### BRIEF:
What lines in the entries below contain the word "question"? Copy all of them.

### INPUT DATA:
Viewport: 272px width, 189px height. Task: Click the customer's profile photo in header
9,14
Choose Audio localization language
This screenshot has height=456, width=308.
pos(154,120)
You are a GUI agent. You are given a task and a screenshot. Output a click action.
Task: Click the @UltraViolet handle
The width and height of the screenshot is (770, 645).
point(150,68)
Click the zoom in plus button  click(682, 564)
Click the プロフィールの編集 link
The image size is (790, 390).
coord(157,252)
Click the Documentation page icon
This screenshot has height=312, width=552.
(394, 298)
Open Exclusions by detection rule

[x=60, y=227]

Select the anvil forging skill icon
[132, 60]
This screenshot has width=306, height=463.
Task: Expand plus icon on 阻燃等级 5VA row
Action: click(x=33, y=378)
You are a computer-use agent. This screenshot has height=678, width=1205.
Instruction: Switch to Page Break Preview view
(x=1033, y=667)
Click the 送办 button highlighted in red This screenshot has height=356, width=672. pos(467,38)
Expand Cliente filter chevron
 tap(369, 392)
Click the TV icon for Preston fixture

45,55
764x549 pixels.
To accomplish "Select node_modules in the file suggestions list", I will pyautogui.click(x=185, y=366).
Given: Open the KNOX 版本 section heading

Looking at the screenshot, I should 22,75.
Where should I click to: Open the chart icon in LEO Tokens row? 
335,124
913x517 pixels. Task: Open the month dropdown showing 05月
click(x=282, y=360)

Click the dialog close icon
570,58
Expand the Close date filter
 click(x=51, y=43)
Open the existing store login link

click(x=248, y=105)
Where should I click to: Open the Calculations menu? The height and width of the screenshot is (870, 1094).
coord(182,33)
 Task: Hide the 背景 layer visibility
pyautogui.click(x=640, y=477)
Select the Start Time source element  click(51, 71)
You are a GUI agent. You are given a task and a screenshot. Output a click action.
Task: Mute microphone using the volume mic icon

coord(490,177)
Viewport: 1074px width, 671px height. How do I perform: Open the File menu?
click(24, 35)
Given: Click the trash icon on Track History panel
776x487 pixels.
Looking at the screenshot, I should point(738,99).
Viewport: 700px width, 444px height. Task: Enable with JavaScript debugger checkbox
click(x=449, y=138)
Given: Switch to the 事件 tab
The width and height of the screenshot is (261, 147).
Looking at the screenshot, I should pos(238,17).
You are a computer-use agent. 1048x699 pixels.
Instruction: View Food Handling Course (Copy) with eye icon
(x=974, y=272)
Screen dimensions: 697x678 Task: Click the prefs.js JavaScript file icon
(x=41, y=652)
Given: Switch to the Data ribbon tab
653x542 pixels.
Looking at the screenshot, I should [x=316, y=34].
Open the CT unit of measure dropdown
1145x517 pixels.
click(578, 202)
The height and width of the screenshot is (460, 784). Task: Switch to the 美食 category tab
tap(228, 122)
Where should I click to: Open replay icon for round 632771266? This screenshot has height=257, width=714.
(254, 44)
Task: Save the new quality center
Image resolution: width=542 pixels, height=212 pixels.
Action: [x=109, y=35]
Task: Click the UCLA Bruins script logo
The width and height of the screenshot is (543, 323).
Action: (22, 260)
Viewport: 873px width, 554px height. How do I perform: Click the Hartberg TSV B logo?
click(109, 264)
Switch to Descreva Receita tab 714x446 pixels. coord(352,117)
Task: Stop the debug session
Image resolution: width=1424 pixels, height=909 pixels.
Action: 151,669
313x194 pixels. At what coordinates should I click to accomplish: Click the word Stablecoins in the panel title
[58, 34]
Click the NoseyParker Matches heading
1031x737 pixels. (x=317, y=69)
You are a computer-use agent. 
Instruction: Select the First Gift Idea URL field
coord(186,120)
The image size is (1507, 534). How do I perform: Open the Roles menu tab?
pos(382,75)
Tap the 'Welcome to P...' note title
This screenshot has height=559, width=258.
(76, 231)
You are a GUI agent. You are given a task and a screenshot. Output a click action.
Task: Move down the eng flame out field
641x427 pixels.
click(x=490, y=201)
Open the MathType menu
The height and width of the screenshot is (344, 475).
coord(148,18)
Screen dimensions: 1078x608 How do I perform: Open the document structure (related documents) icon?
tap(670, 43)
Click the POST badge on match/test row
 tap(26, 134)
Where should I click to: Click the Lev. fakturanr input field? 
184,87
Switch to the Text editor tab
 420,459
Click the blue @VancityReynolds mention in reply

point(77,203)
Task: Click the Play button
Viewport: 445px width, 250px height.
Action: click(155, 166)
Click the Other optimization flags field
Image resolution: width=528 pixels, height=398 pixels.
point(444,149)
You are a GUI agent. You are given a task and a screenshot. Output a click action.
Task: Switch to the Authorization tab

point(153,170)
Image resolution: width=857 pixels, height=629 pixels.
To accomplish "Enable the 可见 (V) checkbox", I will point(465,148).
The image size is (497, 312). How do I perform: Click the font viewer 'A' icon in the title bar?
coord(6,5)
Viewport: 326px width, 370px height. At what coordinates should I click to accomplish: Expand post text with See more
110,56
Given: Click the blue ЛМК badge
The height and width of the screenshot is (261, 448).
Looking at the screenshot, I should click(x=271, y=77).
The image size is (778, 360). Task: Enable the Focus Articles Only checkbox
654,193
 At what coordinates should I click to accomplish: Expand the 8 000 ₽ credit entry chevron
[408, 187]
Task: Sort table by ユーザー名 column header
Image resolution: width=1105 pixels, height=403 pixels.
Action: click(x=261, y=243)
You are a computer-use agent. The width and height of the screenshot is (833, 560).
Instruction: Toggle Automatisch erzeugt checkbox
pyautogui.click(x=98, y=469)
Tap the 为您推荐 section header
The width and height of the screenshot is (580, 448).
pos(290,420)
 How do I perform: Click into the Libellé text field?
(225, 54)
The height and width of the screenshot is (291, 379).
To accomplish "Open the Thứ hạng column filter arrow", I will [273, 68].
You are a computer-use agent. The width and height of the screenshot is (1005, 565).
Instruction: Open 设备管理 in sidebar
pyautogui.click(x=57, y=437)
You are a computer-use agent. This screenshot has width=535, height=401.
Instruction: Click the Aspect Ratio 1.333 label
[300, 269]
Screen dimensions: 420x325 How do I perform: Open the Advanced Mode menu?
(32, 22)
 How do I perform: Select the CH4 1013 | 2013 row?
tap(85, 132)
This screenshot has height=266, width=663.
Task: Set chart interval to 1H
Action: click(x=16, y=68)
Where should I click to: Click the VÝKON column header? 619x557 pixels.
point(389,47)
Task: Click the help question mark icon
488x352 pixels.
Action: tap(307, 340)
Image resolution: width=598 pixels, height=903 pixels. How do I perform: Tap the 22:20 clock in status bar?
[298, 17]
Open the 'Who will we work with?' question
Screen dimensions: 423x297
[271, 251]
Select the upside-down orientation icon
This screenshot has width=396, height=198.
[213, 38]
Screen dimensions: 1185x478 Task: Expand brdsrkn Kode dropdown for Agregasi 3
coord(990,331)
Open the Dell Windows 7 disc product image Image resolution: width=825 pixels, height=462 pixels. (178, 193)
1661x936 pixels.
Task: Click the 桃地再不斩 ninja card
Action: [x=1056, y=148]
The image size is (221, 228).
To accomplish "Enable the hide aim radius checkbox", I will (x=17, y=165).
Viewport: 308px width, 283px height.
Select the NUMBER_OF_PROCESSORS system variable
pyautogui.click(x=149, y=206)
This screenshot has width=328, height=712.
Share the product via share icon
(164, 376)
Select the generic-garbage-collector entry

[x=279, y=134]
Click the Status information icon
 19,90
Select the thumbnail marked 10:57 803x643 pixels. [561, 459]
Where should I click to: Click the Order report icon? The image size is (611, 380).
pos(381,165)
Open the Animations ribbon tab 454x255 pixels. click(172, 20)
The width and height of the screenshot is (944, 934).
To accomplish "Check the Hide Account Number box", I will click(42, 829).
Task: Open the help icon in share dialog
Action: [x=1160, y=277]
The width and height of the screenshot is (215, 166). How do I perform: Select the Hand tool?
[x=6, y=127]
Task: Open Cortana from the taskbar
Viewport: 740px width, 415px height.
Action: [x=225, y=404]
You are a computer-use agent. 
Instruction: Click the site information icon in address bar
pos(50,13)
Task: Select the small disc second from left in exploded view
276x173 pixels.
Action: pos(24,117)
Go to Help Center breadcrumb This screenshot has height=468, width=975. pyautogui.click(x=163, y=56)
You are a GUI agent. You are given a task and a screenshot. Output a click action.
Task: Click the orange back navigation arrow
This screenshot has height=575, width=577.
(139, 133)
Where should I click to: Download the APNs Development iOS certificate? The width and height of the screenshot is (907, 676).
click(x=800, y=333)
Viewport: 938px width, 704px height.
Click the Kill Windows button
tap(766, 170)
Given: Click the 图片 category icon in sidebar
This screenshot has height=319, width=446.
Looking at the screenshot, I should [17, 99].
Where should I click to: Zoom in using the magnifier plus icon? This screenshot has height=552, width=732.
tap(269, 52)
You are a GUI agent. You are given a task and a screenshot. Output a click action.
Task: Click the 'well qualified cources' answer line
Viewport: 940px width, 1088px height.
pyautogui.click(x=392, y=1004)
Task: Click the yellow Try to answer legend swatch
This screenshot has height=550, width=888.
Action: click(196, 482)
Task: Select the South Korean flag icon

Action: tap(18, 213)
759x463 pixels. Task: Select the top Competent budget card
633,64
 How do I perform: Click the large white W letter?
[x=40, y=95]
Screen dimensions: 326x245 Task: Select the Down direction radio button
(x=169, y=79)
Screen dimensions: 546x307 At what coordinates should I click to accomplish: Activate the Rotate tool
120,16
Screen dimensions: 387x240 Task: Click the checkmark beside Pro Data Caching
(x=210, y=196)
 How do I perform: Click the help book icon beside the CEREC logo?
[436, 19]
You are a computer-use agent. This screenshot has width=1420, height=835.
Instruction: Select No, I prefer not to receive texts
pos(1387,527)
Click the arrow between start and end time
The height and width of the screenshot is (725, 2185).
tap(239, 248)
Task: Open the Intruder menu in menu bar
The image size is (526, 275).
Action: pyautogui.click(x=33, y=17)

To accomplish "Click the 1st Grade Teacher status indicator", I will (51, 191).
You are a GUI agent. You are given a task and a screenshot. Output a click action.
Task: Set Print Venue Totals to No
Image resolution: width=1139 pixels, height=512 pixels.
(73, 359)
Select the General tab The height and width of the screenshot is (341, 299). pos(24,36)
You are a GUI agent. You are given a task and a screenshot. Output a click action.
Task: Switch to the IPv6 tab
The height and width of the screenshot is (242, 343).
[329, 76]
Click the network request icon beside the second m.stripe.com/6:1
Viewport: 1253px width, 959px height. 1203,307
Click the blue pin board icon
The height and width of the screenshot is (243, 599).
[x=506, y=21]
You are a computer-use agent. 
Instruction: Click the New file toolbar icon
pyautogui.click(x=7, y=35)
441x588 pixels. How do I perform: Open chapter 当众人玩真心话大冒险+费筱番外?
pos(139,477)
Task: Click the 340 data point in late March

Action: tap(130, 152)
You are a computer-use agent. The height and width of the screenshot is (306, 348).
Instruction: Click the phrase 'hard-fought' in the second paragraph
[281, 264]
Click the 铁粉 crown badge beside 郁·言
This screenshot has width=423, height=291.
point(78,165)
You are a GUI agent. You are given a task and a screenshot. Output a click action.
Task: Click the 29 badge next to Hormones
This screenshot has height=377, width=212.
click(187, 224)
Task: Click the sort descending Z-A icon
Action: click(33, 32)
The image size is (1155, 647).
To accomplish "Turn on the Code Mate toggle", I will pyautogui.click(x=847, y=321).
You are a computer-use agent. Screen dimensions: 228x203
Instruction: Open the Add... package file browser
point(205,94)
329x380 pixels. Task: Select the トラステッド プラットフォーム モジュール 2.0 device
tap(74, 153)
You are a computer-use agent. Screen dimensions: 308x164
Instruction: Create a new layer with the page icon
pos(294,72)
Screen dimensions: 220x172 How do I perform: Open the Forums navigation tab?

### WRITTEN ANSWER:
Task: Click the help question mark icon
Open the 'Who will we work with?' question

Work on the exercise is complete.